| Text shown |
----------
Tuesday, October 26, 2021

An Autumnal Tribute to “A Midsummer Night’s Dream”

Anita Louise as Titania, the Fairy Queen

As a long-time theatre buff, I’ve been suffering serious withdrawal symptoms during the pandemic. The few opportunities I’ve had to see actors on stage have been outdoor performances, sometimes awkwardly staged in parking lots. But I did celebrate the end of summer with a Midsummer Night’s Dream in the most magical locale you can imagine. Topanga Canyon’s Theatricum Botanicum was founded in 1973 by the actor Will Geer (Grandpa on TV’s The Waltons). Blacklisted during the McCarthy era, Geer had moved his family to the wilds of Topanga to live off the land. Eventually, their domain became an artist’s colony, and the site of an annual repertory season. The playing area is entirely outdoors, and it’s no wonder that A Midsummer Night’s Dream is a standard annual offering. Ensconced in surprisingly comfortable seats in a beautifully woodsy glen, you truly feel as though you too are in the middle of a vast forest, communing with fairy creatures.

 (My pleasure in this particular performance was enhanced by the fact that a neighbor’s son, Steven Taub Gordon, had risen from the ranks of the understudies to play one of show’s quartet of lovers, the charmingly addled Lysander.)
----------
| Supplied records |
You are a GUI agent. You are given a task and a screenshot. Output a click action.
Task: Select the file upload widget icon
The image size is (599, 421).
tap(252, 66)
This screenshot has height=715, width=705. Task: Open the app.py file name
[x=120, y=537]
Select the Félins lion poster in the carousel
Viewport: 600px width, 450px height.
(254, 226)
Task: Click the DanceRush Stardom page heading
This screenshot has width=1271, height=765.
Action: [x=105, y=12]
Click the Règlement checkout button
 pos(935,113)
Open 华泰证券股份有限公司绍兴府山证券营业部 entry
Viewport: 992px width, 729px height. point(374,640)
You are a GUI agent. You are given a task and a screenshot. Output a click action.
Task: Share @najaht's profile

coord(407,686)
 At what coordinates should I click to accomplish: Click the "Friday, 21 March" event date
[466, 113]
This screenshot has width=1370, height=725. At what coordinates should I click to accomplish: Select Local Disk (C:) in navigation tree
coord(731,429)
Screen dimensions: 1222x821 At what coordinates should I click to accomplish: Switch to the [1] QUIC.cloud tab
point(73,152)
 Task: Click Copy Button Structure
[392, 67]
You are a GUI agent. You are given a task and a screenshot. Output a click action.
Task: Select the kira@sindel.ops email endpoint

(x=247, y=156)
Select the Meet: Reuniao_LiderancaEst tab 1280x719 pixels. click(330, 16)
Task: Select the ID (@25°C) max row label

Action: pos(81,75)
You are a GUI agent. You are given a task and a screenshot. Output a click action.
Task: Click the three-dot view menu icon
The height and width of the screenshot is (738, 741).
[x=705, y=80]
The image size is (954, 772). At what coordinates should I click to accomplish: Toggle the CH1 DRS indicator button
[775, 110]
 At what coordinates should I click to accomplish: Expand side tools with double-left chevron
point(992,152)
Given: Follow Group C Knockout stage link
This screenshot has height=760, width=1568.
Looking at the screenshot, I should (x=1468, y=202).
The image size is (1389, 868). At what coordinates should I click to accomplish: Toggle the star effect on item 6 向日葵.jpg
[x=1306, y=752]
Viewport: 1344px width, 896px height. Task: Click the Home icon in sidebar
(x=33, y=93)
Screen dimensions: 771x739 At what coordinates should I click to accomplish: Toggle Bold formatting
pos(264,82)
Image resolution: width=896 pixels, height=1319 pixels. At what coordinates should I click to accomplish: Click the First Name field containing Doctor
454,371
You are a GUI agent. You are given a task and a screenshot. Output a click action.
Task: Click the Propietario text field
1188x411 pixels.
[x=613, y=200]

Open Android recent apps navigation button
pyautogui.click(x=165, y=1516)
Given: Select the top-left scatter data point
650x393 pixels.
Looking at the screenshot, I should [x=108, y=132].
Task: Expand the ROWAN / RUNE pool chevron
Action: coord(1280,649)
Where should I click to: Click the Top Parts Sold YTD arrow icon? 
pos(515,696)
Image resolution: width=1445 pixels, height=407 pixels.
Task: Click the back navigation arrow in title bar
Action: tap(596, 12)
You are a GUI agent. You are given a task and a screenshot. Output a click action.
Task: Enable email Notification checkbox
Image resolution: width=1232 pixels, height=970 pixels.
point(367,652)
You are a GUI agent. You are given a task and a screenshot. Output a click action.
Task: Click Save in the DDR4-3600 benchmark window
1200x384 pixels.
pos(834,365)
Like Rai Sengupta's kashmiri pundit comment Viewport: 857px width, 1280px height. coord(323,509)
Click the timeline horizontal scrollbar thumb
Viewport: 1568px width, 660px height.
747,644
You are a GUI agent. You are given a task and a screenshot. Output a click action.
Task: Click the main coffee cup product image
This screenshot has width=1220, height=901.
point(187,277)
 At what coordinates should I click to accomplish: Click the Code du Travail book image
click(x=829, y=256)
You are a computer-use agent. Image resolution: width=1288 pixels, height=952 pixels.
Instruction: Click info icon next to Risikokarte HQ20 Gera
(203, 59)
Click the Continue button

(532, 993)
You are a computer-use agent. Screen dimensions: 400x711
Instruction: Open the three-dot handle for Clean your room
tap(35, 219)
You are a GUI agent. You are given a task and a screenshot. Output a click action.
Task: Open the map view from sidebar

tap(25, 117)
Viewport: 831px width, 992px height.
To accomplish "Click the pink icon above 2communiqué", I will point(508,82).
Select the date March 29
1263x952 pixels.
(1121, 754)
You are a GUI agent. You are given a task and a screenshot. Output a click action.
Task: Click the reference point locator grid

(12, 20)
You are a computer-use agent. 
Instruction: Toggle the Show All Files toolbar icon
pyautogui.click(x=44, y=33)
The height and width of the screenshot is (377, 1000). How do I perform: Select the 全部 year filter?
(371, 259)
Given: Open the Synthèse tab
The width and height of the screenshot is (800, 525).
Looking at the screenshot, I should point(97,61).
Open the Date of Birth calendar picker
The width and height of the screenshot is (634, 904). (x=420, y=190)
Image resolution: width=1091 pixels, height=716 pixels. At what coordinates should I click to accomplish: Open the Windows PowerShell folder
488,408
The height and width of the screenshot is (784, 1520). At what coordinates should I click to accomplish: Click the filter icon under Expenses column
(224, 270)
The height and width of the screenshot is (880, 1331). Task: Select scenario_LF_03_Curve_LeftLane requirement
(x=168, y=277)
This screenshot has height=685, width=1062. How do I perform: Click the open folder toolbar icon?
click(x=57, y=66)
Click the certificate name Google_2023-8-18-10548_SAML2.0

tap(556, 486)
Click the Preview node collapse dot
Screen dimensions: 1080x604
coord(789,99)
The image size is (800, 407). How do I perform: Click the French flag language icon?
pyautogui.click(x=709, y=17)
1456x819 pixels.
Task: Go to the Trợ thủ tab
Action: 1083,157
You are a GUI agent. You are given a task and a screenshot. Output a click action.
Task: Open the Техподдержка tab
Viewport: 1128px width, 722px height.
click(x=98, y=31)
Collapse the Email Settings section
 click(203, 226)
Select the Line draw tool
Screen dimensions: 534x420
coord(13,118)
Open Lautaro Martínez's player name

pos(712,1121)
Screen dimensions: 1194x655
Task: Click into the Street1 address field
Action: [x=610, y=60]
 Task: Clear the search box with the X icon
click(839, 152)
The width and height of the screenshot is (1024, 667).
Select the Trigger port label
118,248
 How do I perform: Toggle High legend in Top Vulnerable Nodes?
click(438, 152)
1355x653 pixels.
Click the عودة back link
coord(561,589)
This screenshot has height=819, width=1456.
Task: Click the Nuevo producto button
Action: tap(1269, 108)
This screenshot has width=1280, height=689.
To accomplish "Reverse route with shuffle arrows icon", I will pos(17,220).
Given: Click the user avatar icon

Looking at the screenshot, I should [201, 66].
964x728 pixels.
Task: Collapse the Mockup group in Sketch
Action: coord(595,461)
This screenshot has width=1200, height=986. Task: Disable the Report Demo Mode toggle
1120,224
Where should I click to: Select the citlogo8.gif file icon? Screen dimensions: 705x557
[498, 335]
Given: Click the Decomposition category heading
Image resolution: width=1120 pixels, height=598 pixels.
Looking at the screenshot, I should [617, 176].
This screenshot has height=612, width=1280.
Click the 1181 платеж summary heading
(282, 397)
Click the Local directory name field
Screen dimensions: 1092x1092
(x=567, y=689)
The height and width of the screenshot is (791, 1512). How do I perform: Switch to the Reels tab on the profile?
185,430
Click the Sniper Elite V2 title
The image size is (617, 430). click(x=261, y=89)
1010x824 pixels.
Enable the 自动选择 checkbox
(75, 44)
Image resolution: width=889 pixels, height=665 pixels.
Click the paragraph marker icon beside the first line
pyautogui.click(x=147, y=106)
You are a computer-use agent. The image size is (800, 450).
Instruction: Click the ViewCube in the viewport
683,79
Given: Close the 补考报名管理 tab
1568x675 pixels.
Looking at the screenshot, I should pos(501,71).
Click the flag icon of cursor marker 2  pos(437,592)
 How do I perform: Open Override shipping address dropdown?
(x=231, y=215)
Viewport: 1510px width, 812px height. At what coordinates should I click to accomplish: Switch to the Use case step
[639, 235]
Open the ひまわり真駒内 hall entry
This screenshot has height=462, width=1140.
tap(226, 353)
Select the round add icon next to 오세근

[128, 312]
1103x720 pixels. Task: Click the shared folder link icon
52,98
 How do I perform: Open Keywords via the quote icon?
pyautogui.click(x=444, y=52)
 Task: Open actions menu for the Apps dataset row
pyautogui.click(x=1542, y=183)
----------
| Work to complete |
Translate this sentence from the post about the outdoor A Midsummer Night's Dream into Spanish: "The playing area is entirely outdoors, and it's no wonder that A Midsummer Night's Dream is a standard annual offering."

| Written answer |
El área de actuación está completamente al aire libre, y no es de extrañar que El sueño de una noche de verano sea una obra habitual de cada temporada anual.